Categories: Environmental Science & Sustainable Agriculture

AI-Driven Recycling of Livestock Waste for Smarter Nutrient Recovery

AI-Driven Recycling of Livestock Waste for Smarter Nutrient Recovery

AI-powered recycling of livestock waste

Researchers are merging artificial intelligence with hydrothermal treatment to optimize how we handle livestock manure. A consortium led by scientists from China Agricultural University has used machine learning to predict how phosphorus and other nutrients partition between the hydrochar solid and the nutrient-rich liquid during processing. Published in Biochar, the work demonstrates that AI-guided control of processing conditions can boost nutrient recovery, produce higher-quality hydrochar, and reduce environmental pollution from agricultural waste.

Hydrothermal treatment: turning biowaste into valuable resources

Hydrothermal treatment uses hot, pressurized water to transform biowaste without the need for prior drying. The process yields a solid hydrochar, which can enhance soil structure and cation exchange capacity, and a liquid phase rich in dissolved nutrients. Compared with traditional methods, hydrothermal treatment is energy-efficient across a range of temperatures and is well-suited to recycling essential nutrients like phosphorus, a finite resource critical for crop production.

Machine learning models forecast phosphorus fate

To forecast how phosphorus behaves in both the hydrochar and the liquid, the team evaluated several machine learning models, including XGBoost, Decision Tree, and Random Forest. They paid particular attention to how calcium and iron ions influence phosphorus distribution during hydrothermal processing. Among the models, XGBoost stood out, delivering predictions that aligned closely with laboratory measurements and enabling researchers to map how changes in processing conditions shift phosphorus between the solid and liquid outputs.

Key findings shaping safer, more efficient recycling

The study found that reaction time and pH exert strong control over phosphorus recovery. Longer or shorter processing times and specific pH ranges can tilt phosphorus toward hydrochar or the liquid phase. Importantly, the addition of calcium and iron ions promoted phosphorus retention in hydrochar, reducing the likelihood of phosphorus leaching into water bodies. Advanced analyses showed that as treatment severity increased, the forms of phosphorus in hydrochar became more stable and uniform, which is advantageous for use as a soil amendment.

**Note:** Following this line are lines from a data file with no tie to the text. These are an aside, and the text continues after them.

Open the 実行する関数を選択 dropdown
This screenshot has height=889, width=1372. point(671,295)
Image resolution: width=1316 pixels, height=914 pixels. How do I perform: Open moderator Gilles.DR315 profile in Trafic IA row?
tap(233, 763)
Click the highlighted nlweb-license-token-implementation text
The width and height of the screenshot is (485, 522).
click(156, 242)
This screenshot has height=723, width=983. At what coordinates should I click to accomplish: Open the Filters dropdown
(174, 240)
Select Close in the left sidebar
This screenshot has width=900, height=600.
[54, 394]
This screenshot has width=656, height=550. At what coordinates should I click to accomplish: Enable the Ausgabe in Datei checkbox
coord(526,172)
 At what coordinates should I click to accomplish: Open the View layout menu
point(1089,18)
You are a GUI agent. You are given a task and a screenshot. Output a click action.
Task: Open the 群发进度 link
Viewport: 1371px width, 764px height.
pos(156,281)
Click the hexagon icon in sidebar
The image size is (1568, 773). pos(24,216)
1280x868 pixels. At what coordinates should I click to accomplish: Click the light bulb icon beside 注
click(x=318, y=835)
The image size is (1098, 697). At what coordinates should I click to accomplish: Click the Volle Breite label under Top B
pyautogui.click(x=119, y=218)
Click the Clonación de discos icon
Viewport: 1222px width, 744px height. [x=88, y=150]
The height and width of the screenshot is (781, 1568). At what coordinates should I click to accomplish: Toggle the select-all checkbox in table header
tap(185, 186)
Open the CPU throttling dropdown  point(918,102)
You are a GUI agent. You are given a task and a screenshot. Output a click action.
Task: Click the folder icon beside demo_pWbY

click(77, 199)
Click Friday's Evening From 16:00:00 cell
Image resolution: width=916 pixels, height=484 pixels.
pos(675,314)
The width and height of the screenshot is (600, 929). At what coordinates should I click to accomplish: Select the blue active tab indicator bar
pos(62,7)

Implications for farming, environment, and policy

Integrating AI with hydrothermal waste treatment offers a practical tool for operators: by adjusting key variables such as pH, reaction time, and ion chemistry, practitioners can tailor nutrient recycling to produce higher-quality hydrochar while minimizing environmental leakage of phosphorus. This aligns with broader goals of sustainable farming and resource recovery, turning a waste stream into a valuable input for soils and reducing the ecological footprint of livestock production.

Looking ahead: global adoption and sustainability goals

Experts say this AI-assisted approach could inform policies and technologies for managing livestock waste worldwide, supporting carbon neutrality objectives and enhancing nutrient circularity. By providing data-driven guidance on processing conditions, the method helps ensure that phosphorus and other nutrients stay within agricultural use cycles, promoting safer, cleaner, and more resilient farming systems.

Journal reference: Ge, X.; Zhang, T.; Mukherjee, S. et al. Optimizing the conditions of biowastes hydrothermal treatment and predicting phosphorus fate in the hydrochar and liquid phase using machine learning. Biochar 7, 96 (2025).